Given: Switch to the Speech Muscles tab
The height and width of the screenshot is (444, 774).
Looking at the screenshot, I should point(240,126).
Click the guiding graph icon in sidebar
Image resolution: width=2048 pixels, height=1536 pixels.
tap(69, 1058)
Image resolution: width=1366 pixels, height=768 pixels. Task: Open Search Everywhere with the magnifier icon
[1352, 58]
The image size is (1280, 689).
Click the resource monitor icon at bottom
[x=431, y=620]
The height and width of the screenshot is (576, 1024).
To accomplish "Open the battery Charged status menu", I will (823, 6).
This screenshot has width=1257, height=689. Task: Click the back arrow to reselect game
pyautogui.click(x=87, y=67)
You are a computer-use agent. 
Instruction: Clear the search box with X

What is being asked - Copy the lines word for word, starting at the line that contains "This screenshot has" and ending at the last line of the items.

Expected answer -
This screenshot has width=1257, height=689. Task: Click the back arrow to reselect game
pyautogui.click(x=87, y=67)
You are a computer-use agent. 
Instruction: Clear the search box with X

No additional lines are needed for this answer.